_DATA PROVIDED_
################
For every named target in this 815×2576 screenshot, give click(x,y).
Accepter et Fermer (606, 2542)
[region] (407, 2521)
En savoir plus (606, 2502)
################
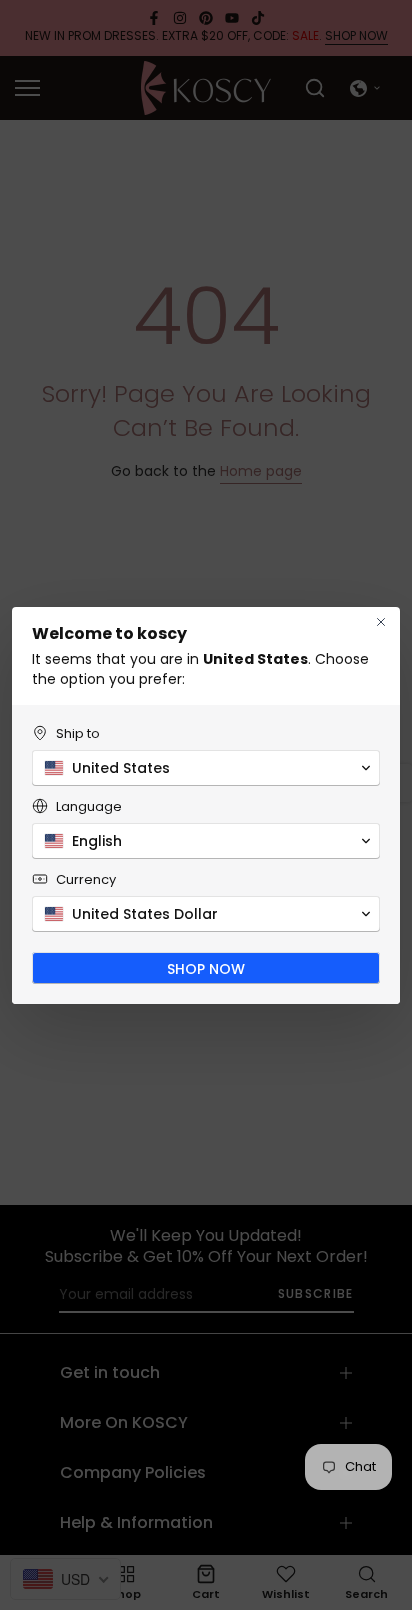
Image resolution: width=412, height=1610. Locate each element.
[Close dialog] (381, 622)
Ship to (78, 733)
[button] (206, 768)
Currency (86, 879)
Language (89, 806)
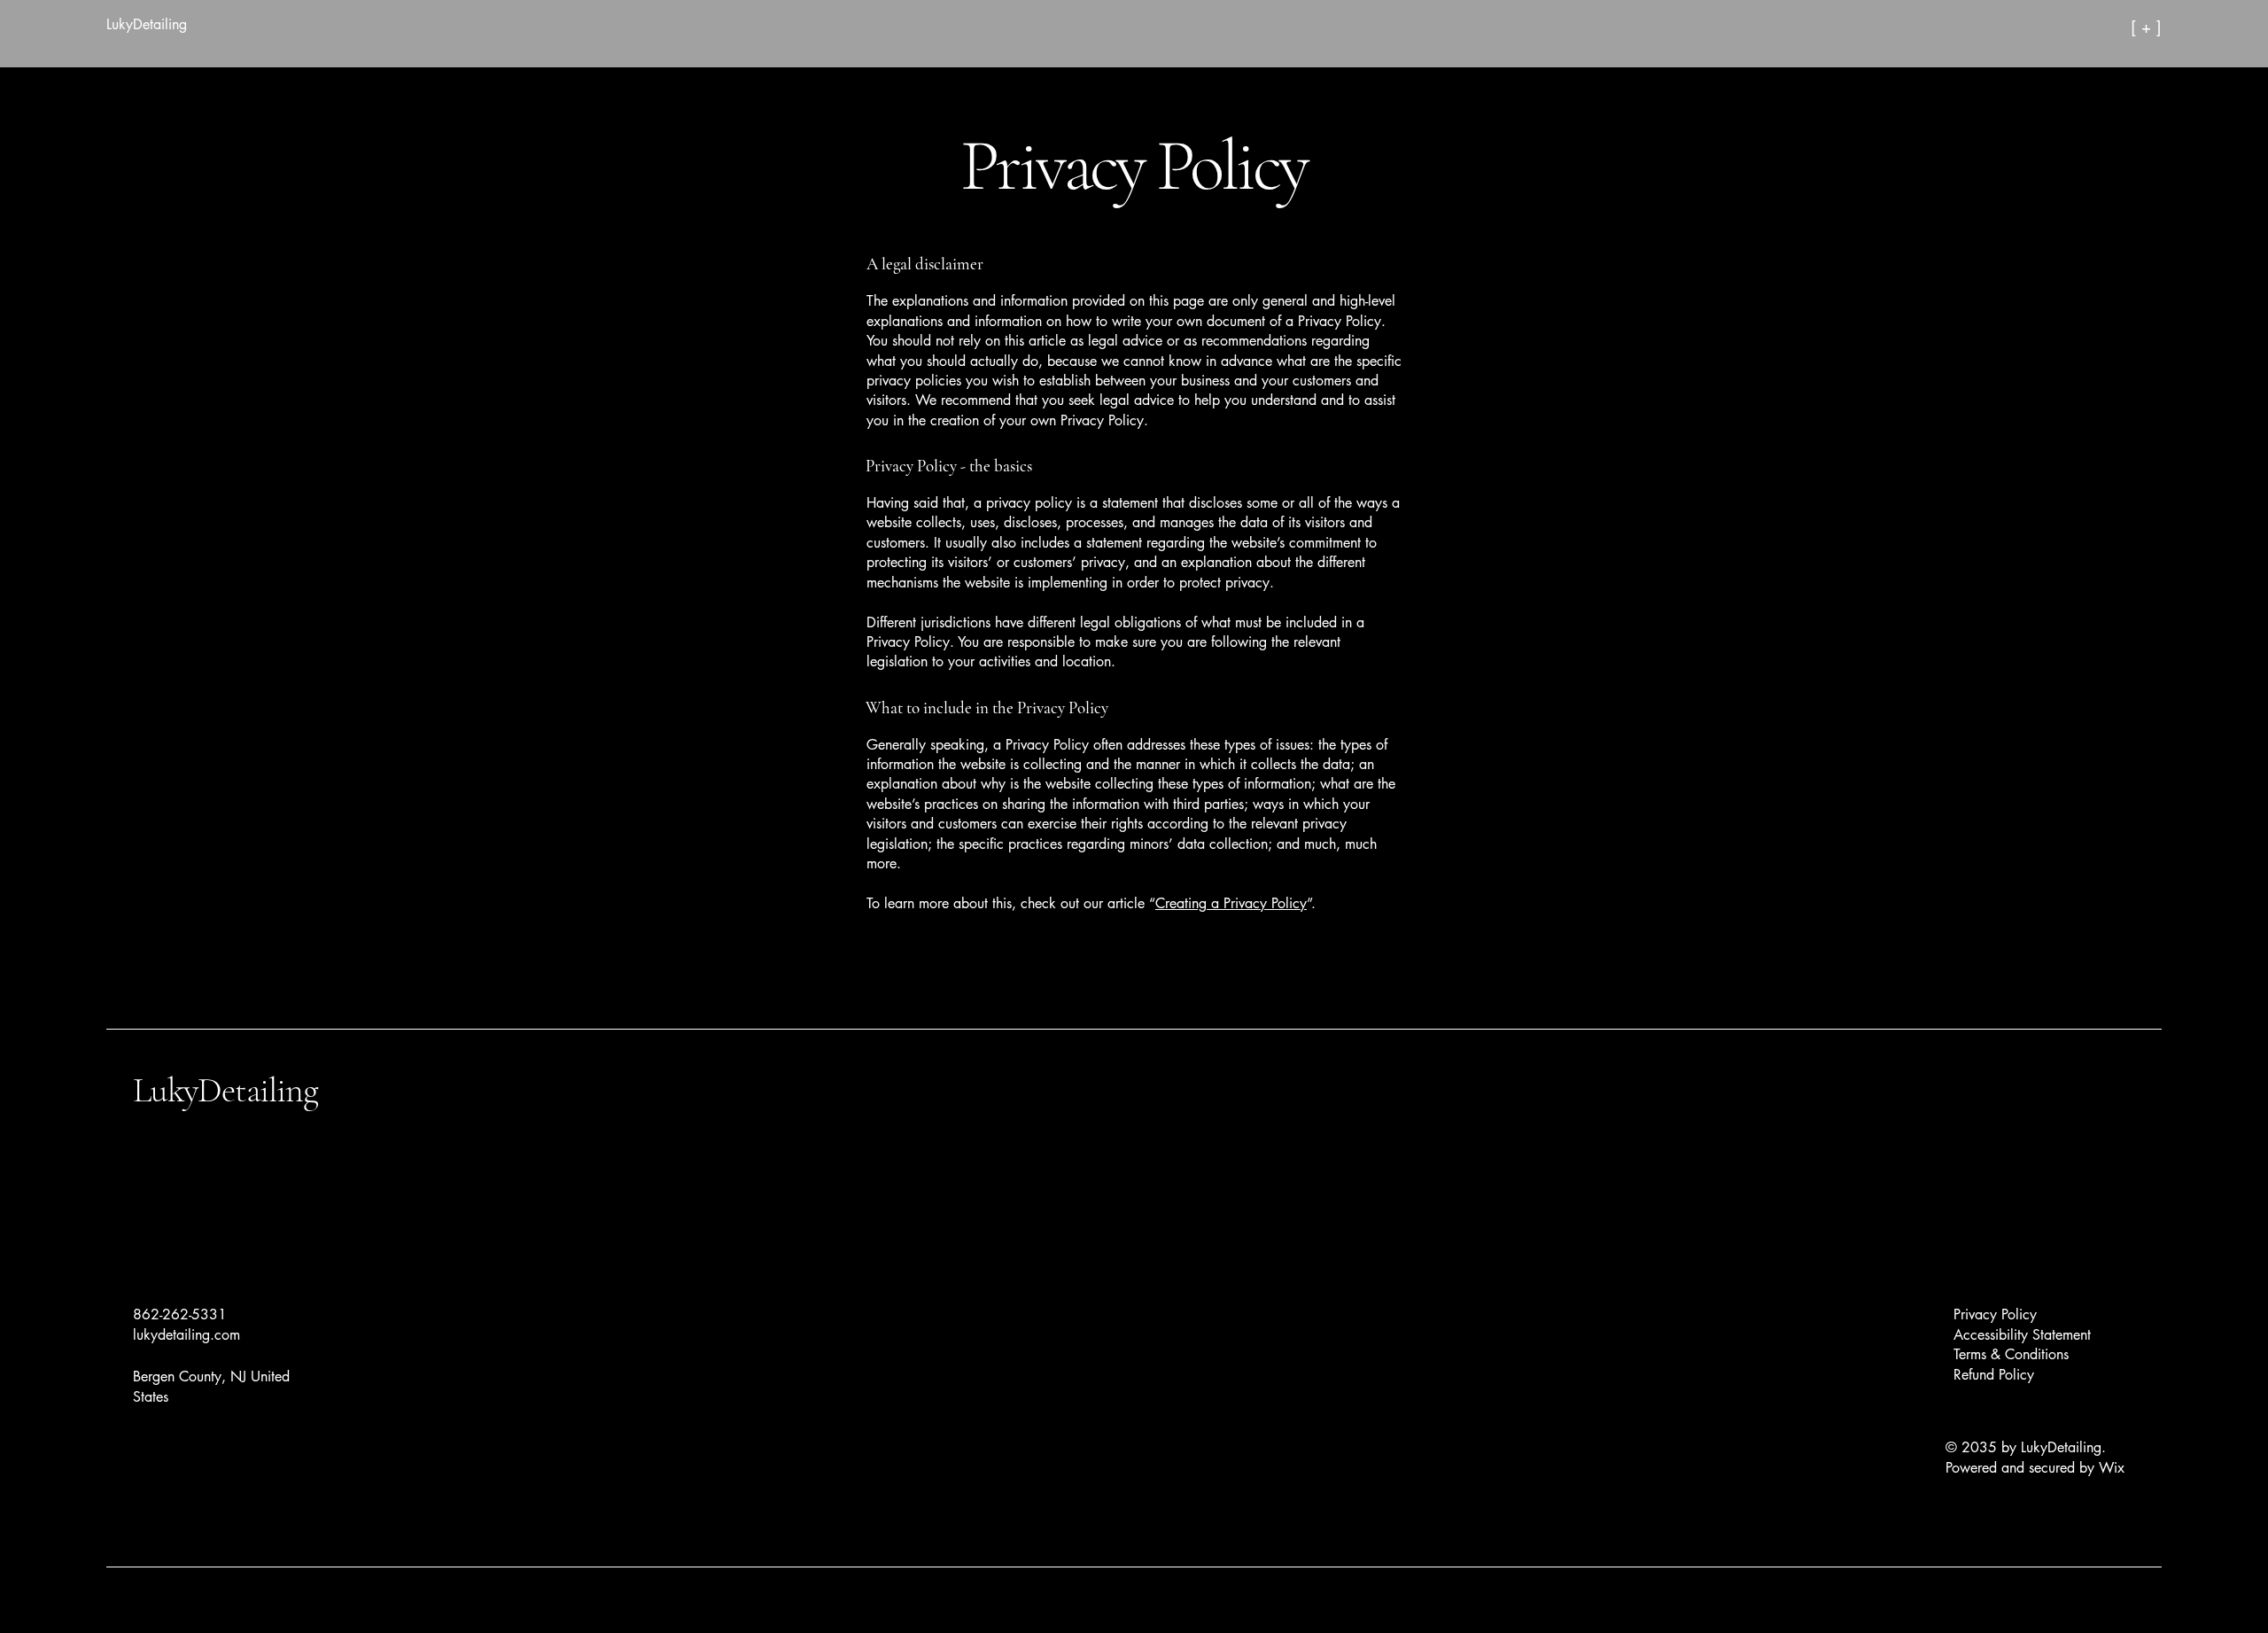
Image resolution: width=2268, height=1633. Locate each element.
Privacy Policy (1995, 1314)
################
_PROMPT_
What you give back should be only the lines of the records above, starting at the line with "For every named" and ending at the line with "En savoir plus (606, 2502)", restated word for word.

_SOLUTION TO THIS TASK_
For every named target in this 815×2576 screenshot, give click(x,y).
Accepter et Fermer (606, 2542)
[region] (407, 2521)
En savoir plus (606, 2502)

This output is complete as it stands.